James Robertson (1813-1888)
par Sylvie Aubenas

 

James Robertson était, semble-t-il, graveur en chef et surintendant de la Monnaie impériale à Constantinople depuis 1841. Il avait été précédemment, dans les années 1833-1840, graveur de gemmes. Il ouvrit un atelier dans le quartier européen en 1854, et l'on peut dater ses premières images de cette époque. Associé à l'Italien Antonio Beato, dont il épousa la sœur en 1855, il photographia Constantinople (1854), Jérusalem (1857), Athènes, les monuments d'Égypte. Entre-temps (septembre 1855-juillet 1856), il produisit aussi un "reportage" de cent cinquante photographies de la guerre de Crimée.

Ses vues de Constantinople furent publiées, sous forme de gravures, dans The Illustrated London News, entre juillet et décembre 1854. Elles servirent aussi de modèles aux gravures qui illustrèrent, la même année, la traduction anglaise du Constantinople de Théophile Gautier. Enfin, elles furent présentées à l'Exposition universelle de Paris en 1855.

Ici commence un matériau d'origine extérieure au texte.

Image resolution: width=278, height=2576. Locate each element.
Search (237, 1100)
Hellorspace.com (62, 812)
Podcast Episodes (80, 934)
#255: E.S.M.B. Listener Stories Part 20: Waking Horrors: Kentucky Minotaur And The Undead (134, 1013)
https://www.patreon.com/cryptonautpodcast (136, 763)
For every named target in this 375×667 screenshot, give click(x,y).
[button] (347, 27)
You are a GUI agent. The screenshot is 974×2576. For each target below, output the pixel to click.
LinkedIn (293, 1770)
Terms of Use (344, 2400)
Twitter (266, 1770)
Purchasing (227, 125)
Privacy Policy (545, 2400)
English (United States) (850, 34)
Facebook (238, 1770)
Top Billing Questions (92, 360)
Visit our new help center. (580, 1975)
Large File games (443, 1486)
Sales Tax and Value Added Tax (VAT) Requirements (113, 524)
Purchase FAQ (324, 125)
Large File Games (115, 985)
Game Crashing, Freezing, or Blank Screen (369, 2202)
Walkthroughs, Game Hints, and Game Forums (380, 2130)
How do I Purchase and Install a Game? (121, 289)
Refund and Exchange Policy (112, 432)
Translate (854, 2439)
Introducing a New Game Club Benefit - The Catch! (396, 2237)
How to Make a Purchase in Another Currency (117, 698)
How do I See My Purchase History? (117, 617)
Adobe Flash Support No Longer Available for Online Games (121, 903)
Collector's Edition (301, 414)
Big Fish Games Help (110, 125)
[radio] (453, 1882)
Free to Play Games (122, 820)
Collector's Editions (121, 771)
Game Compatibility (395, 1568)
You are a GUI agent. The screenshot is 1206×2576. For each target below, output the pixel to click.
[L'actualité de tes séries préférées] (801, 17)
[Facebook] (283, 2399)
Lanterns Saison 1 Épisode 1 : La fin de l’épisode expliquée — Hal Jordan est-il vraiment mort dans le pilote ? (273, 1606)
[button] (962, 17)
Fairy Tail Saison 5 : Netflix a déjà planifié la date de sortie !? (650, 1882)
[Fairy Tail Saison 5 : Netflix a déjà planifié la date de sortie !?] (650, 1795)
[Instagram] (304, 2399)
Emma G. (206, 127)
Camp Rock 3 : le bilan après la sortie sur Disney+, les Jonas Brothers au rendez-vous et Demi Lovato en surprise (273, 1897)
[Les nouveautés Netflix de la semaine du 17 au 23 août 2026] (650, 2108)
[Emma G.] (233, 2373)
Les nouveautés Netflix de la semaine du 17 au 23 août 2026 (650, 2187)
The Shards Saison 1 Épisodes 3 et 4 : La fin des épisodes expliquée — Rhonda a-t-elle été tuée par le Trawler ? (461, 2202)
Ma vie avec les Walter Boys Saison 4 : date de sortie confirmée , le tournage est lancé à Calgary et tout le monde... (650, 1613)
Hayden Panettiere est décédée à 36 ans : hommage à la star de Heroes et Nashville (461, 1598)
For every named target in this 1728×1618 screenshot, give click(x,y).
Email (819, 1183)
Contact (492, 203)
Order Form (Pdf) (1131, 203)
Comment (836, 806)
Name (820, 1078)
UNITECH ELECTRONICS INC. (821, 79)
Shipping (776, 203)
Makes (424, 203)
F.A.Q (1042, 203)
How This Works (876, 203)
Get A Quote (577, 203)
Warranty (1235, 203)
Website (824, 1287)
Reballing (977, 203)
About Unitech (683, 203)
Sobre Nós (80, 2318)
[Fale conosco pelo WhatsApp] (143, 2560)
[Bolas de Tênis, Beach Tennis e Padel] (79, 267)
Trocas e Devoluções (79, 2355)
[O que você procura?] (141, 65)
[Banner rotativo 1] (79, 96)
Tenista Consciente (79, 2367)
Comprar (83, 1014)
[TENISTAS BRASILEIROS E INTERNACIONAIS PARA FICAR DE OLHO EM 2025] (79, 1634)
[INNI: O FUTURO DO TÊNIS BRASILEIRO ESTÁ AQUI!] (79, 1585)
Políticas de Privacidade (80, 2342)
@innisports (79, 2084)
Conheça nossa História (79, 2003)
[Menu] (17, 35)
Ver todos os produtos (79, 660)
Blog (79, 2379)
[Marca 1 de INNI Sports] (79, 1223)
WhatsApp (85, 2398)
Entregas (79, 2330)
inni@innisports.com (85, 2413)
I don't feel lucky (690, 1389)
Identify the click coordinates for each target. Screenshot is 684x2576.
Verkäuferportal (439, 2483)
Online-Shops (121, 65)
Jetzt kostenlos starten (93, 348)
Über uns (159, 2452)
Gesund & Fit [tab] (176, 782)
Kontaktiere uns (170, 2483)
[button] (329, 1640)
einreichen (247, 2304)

Robertson travaillait déjà avec le négatif sur verre au collodion. Les tirages connus sont, pour la plupart, des papiers salés, certains d'une qualité inaccoutumée pour un atelier commercial. Outre leurs mérites techniques, l'attrait de ses œuvres réside surtout dans l'association inhabituelle du paysage ou de la vue d'architecture avec des personnages. Le compromis est parfait, entre le style des vues lithographiques, toujours animées par quelques figurants, et la pratique photographique du début des années 1850 qui, pour des raisons essentiellement techniques, éliminait généralement la présence humaine (à l'exception du petit personnage donnant l'échelle) lorsqu'elle n'était pas le sujet principal. Robertson dispose lui-même ses personnages, solitaires ou par groupes, mais donne toujours l'impression que, passants ou petits marchands, il les a trouvés sur place, attirés par la prise de vue, et l'ensemble reste empreint de naturel. Dans la vue de la Base de l'obélisque (de Théodose), à Constantinople, on voit un couple – un homme et une femme voilée – au pied du monument, en conversation ; c'est une bonne vue archéologique avec une concession au pittoresque, aussi bien qu'une scène de genre à prétexte archéologique. Ernest Lacan, dans son compte rendu de l'Exposition universelle de 1855 à Paris, n'hésite pas à comparer ces compositions aux œuvres du peintre orientaliste Decamps.

La prédominance écrasante de Robertson dans les images rassemblées par le duc de Chartres et le comte de Paris en souvenir de leur voyage de 1859-1860 atteste suffisamment que ces épreuves de qualité étaient proposées à la vente à cette date, soit sur place, soit à Londres. Et elle illustre la part que peut prendre désormais le goût de l'acheteur dans le choix d'une image : d'autres photographes, en effet, comme Frith ou Hammerschmidt, vendaient à la même époque des sujets similaires, et il n'est pas interdit d'avancer que, dans cette situation de concurrence, les deux illustres voyageurs leur auront préféré volontairement les travaux si séduisants de Robertson.